Urodzony w 1949 r. w Orli pod Bielskiem Podlaskim, Czykwin startował z list Koalicji Obywatelskiej, która zebrała na Podlasiu 21 proc. głosów wyborców. Na zwycięskie Prawo i Sprawiedliwość zagłosowało tam 52 proc. wyborców. Wyjątkiem był powiat hajnowski, gdzie z wynikiem 34,35 proc. zwyciężyła KO, a PiS uzyskało 29,93 proc.
Eugeniusz Czykwin po raz pierwszy został posłem w 1985 r., zostając zarazem pierwszym prawosławnym parlamentarzystą w powojennej historii kraju. Wybierano go do Sejmu również w latach 2001, 2005 i 2011, kiedy startował jako kandydat Sojuszu Lewicy Obywatelskiej i zwolennik zacieśniania współpracy z Białorusią. W 2014 ubiegał się o mandat europosła, a rok później – senatora. Obie próby był nieudane.
To niejedyny przedstawiciel mniejszości białoruskiej, który po roku 1989 zasiadał w polskim parlamencie. Zmarły trzy lata temu były prezes jednej z białostockich spółdzielni mieszkaniowych Sergiusz Plewa był posłem SLD w latach 1993 – 2001 oraz senatorem od 2001 do 2005 r. Z kolei wieloletni prezes Białoruskiego Towarzystwa Społeczno-Kulturalnego Jan Syczewski był posłem od 1997 do 2001 r., kiedy to wypowiadał się przeciwko akcesji Polski do UE. Podczas wizyty w Mińsku wskazywał jako alternatywę rodzaj demokracji zaprowadzanej na Białorusi przez Alaksandra Łukaszenkę. Jednak po raz ostatni, w 2009 r. spróbował swoich sił właśnie w wyborach do Parlamentu Europejskiego – jako kandydat SLD-UP. Bez powodzenia.
W II Rzeczypospolitej, podczas pierwszych wyborów parlamentarnych do Sejmu wybrano 30 Białorusinów. Połowa z nich utworzyła Klub Białoruski – narodową frakcję parlamentarną. Z sejmowej trybuny występowali m.in. duchowny i historyk Adam Stankiewicz, językoznawca Bronisław Taraszkiewicz (Branisłau Taraszkiewicz), pedagog Szymon Rak-Michajłowski (Symon Rak-Michajłouski) i ekonomista Aleksander Własow (Alaksandr Ułasau).
W 1924 r. w Wilnie zaczęła ukazywać się białoruskojęzyczna gazeta „Syn Biełarusa”, która była nieoficjalnym organem klubu poselskiego.

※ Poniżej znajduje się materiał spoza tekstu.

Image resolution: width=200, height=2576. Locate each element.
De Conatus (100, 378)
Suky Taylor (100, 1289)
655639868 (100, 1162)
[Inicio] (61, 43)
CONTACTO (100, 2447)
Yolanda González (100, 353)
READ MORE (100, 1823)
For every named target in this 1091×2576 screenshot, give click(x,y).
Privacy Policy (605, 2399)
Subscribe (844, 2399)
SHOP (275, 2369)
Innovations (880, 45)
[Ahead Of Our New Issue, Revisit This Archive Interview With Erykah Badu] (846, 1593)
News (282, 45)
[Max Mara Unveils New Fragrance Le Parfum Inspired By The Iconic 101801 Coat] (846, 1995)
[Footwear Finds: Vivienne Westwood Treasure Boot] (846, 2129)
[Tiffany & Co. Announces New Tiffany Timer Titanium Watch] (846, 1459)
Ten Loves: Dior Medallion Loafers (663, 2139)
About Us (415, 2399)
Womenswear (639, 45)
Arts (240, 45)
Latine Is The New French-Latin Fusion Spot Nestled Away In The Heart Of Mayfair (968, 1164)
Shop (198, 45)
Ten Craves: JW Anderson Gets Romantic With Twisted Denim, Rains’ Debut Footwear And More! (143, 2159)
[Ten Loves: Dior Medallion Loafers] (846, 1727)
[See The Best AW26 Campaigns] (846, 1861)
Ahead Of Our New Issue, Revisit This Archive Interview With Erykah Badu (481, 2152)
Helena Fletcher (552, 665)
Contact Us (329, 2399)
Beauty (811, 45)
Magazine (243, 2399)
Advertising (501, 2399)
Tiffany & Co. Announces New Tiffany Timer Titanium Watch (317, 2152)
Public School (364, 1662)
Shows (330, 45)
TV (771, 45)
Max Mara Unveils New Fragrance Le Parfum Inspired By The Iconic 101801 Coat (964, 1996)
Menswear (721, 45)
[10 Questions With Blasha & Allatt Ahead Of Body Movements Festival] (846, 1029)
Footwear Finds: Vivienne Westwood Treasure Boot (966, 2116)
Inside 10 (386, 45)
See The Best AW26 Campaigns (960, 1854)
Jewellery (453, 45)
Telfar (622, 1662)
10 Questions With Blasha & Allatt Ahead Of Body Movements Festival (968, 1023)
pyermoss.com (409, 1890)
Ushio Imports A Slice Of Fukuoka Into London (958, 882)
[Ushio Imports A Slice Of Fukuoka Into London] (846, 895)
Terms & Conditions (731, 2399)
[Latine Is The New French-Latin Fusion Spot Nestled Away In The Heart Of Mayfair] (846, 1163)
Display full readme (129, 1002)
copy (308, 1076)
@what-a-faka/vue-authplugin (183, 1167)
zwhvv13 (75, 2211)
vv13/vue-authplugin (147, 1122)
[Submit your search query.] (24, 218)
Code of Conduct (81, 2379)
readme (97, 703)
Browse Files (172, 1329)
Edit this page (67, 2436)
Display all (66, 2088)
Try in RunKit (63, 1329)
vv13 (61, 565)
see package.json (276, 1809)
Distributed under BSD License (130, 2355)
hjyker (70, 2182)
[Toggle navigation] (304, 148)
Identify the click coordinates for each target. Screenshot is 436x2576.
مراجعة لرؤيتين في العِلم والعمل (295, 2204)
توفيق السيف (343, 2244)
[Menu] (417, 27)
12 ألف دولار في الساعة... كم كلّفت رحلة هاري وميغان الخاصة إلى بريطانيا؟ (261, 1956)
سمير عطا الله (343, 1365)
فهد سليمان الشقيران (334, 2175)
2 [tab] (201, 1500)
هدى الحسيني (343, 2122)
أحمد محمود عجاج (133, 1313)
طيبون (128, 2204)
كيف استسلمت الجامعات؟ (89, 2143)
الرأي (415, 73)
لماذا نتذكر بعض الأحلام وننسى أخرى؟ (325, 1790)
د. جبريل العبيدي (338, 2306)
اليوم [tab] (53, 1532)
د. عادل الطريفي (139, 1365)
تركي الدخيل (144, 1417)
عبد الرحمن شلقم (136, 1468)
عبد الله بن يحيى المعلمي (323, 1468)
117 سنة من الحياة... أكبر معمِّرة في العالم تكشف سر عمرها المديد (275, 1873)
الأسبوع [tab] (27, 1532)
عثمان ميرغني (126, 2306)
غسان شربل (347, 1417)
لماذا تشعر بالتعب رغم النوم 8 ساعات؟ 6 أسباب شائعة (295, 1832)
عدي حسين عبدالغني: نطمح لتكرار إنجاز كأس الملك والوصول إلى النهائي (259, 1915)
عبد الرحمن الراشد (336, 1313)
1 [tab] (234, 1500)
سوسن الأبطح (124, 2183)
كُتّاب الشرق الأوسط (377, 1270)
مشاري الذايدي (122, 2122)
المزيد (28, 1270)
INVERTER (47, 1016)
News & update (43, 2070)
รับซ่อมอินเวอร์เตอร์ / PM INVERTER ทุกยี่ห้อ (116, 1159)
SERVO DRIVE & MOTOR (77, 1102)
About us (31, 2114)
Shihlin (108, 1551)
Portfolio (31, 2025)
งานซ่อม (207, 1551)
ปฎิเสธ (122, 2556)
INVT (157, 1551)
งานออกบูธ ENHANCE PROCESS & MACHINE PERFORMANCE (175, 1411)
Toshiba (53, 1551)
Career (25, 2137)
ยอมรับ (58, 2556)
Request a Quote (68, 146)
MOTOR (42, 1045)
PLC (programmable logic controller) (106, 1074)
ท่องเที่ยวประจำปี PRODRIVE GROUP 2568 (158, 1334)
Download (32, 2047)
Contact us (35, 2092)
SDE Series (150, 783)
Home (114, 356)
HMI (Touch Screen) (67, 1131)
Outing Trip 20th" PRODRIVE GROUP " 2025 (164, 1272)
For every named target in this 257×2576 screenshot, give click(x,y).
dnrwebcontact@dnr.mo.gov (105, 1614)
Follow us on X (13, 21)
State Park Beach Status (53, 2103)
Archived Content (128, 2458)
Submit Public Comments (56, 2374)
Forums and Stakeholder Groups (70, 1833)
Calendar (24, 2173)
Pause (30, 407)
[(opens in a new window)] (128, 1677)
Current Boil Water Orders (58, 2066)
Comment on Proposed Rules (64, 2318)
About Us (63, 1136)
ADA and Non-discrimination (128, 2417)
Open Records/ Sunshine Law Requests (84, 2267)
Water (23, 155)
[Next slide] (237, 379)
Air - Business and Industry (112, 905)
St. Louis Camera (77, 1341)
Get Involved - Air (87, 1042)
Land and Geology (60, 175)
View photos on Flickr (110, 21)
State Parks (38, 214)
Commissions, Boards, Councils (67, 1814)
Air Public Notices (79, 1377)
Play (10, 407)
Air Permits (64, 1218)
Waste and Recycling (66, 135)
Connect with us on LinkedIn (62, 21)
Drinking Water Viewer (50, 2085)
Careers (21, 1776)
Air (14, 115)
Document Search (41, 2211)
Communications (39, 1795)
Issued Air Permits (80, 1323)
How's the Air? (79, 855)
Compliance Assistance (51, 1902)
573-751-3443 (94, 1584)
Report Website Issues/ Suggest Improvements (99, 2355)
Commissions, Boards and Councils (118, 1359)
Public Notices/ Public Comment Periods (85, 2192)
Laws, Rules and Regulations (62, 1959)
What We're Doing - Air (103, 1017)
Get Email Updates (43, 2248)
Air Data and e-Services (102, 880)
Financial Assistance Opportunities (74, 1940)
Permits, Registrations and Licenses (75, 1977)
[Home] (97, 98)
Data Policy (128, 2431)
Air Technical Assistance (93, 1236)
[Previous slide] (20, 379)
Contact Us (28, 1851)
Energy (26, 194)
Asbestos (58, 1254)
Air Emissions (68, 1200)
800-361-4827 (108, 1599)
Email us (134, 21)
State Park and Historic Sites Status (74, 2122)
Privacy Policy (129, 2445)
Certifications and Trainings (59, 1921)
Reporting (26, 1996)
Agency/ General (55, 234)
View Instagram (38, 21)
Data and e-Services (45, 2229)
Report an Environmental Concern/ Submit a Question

Władze zamknęły ją jeszcze w tym samym roku.
Kolejne wybory – do Sejmu i Senatu II kadencji – odbyły się już po przewrocie majowym. W 1928 roku w polskim parlamencie znalazło się 12 przedstawicieli mniejszości białoruskiej, a po wyborach w 1930 – tylko pięciu.